Bezüglich der Indikationsstellung zeigte sich, dass das Durchschnittsalter behandelter Patienten bei 37 Jahren lag und ein Viertel der behandelten Patienten älter als 47 Jahre war. Bei 60 % der behandelten Patienten wurde Übergewicht festgestellt, bei einem Drittel der Übergewichtigen lag ein starkes Übergewicht mit einem BMI über 30 kg/m² vor. Der Großteil der behandelten Knorpelschäden war degenerativer Genese (54,7 %), im Vergleich dazu lagen seltener traumatische Knorpelschäden (21,4 %) vor. Während in 59,0 % der Behandlungen der korrespondierende Knorpel intakt war, wurde in 31,9 % der Fälle eine Schädigung Grad I oder II nach ICRS und in 6,6 % der Fälle eine höhergradige Knorpelschädigung toleriert. Intakte Menisken lagen in 53,8 % der Fälle vor, in 17,9 % der Fälle lag eine Teilresektion von weniger als einem Drittel und in 7,6 % von mehr als einem Drittel der Meniskussubstanz vor.
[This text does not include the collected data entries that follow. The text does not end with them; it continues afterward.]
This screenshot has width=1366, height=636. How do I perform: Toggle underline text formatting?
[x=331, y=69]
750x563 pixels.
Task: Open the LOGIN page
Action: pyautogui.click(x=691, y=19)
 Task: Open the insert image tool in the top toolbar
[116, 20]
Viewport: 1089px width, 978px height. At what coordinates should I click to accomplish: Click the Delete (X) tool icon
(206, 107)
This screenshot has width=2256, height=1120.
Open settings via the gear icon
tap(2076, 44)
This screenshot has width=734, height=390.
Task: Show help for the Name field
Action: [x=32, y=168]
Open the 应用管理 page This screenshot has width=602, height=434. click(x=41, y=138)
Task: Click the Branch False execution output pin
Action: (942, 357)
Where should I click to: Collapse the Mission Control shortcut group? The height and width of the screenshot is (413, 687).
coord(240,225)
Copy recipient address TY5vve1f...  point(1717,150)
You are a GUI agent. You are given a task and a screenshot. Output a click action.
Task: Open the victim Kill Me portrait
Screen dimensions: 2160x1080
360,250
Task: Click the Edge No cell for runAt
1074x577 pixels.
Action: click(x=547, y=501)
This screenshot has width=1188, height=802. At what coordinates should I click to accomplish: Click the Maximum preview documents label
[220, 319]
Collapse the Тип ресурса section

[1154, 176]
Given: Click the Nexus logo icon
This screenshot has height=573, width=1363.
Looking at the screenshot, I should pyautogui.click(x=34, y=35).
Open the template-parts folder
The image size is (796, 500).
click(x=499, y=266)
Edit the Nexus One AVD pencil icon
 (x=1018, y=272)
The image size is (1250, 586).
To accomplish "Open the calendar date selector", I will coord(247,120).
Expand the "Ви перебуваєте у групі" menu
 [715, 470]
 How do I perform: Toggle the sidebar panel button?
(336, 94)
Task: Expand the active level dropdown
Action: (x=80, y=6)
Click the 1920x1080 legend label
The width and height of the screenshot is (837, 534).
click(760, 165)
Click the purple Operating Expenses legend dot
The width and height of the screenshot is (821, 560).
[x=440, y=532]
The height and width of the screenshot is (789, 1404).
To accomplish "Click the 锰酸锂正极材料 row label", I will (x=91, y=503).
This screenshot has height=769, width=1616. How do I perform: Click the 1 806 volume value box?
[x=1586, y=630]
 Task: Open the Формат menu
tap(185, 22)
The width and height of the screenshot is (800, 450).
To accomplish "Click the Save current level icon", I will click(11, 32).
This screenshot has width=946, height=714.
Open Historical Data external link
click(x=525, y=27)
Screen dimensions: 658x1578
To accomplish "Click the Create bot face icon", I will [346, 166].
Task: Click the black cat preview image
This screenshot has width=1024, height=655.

Die Auswertung bezüglich der Wahl des geeigneten Therapieverfahrens ergab, dass das am häufigsten registrierte Verfahren im Deutschen KnorpelRegister die ACT war (52,4 %). Weitere registrierte Verfahren waren BMS (18,4 %), ACT mit Spongiosaplastik (10,0 %), Matrix-BMS (8,3 %), Débridement (4,7 %), TCP (4,2 %) und OCT (2,0 %). Bezüglich der Wahl des geeigneten Verfahrens zeigte sich, dass prinzipiell die ACT bei größeren- (Mittelwert ± Standardabweichung: 4,4 ± 2,3 cm²) und die BMS-Verfahren bei kleineren (2,1 ± 2,0 cm²) Knorpeldefekten eingesetzt wurden, jedoch gab es eine große Varianz. Innerhalb des Mittelwertes ± der zweifachen Standardabweichung für BMS-Verfahren lagen Defekte von 0,25 bis 7,5 cm², gleichzeitig wurde bei 21,2 % der Defekte mit einer Größe von weniger als 2,0 cm² entgegen der Handlungsempfehlung eine ACT durchgeführt. Unabhängige Variablen, die zum Einsatz einer ACT bei kleinen Knorpeldefekten führten, waren Voroperationen und Defekte an Patella oder Trochlea. Unabhängige Faktoren, die bei kleinen Defekten den Einsatz eines BMS-Verfahrens begünstigten, waren höheres Patientenalter, korrespondierende Knorpelschäden und bestimmte Begleitoperationen wie Bandplastiken, Meniskustherapien und Osteotomien. Für ältere Patienten fiel eine veränderte Verteilung der häufig angewendeten Therapieverfahren auf. Während die ACT bei Patienten über 47 Jahren deutlich seltener eingesetzt wurde, wurden BMS-Verfahren, Débridement und TCP vor allem in dieser Altersgruppe eingesetzt.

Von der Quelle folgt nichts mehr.